这篇文章的核心就是构建了disease pseudotime,case-control axis ,这跟普通的pseudotime完全不同;
从core gene set中选出了关键的基因HDAC4,并做了非常完善的功能验证;药物验证;
目前唯一一篇把单细胞测序应用到疾病发育上的高分paper,发表在了CSC上。
参考阅读:
首先明确一下概念:
帕金森疾病有一定的遗传因素,本文就是研究可遗传的这部分,GBA基因里的N370S突变会导致帕金森。The majority of PD cases are idiopathic, with only about 10% attributed to inherited PD cases
早期发现:increased ER stress, autophagic and lysosomal perturbations, and elevated a-synuclein release;内质网应激增加,自噬和溶酶体微扰增加,a-synuclein释放增加
基本的思路:
找出了一个核心的DEG:HDAC4
HDAC4靶向药物可以纠正帕金森症状
把核心DEG按照作用时间进行了分类。
根据临床信息把不同的疾病样本分层了stratify
HDAC4错误定位了 mislocalized
问题:
1. 为什么找出的是这个基因?如何找出HDAC4的?
因为这个基因是早期基因的一个抑制因子,它更有可能是disorder的起源。
Analysis of the core set of 60 DE genes using ingenuity pathway analysis (IPA) (QIAGEN) identified histone deacetylase 4 (HDAC4) as a repressor of a set of genes downregulated early in the pseudo temporal profile
这并不是一个转录因子
Pseudotime analysis of genes differentially expressed (DE) along this axis identified the transcriptional repressor histone deacetylase 4 (HDAC4) as an upstream regulator of disease progression.

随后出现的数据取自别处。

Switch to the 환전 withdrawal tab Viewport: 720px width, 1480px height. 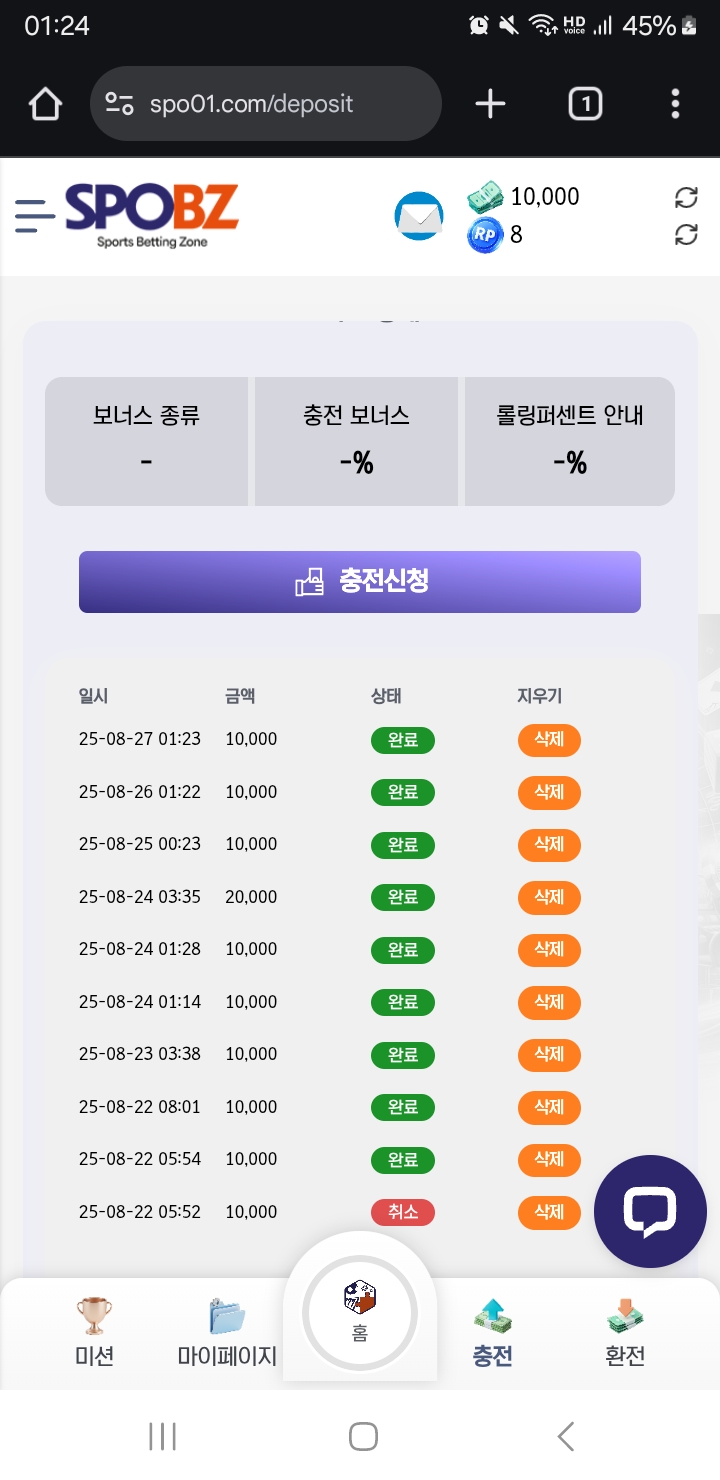[625, 1331]
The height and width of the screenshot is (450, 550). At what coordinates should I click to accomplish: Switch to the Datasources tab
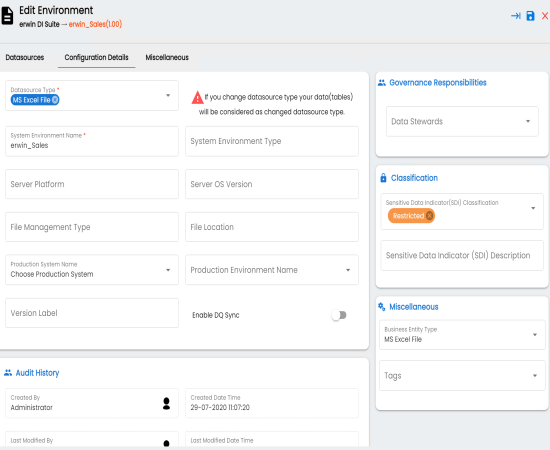click(25, 58)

HDAC4 was mislocalized to the nucleus in PD iPSC-derived dopamine neurons and repressed genes early in the disease axis, leading to late deficits in protein homeostasis.
HDAC4错误地进入了细胞核,抑制了那些早起基因,导致了蛋白质稳态缺陷。
2. 怎么找到靶向药物的?
3. 如何构建pseudotime的?
we identified a progressive axis of gene expression variation leading to endoplasmic reticulum stress.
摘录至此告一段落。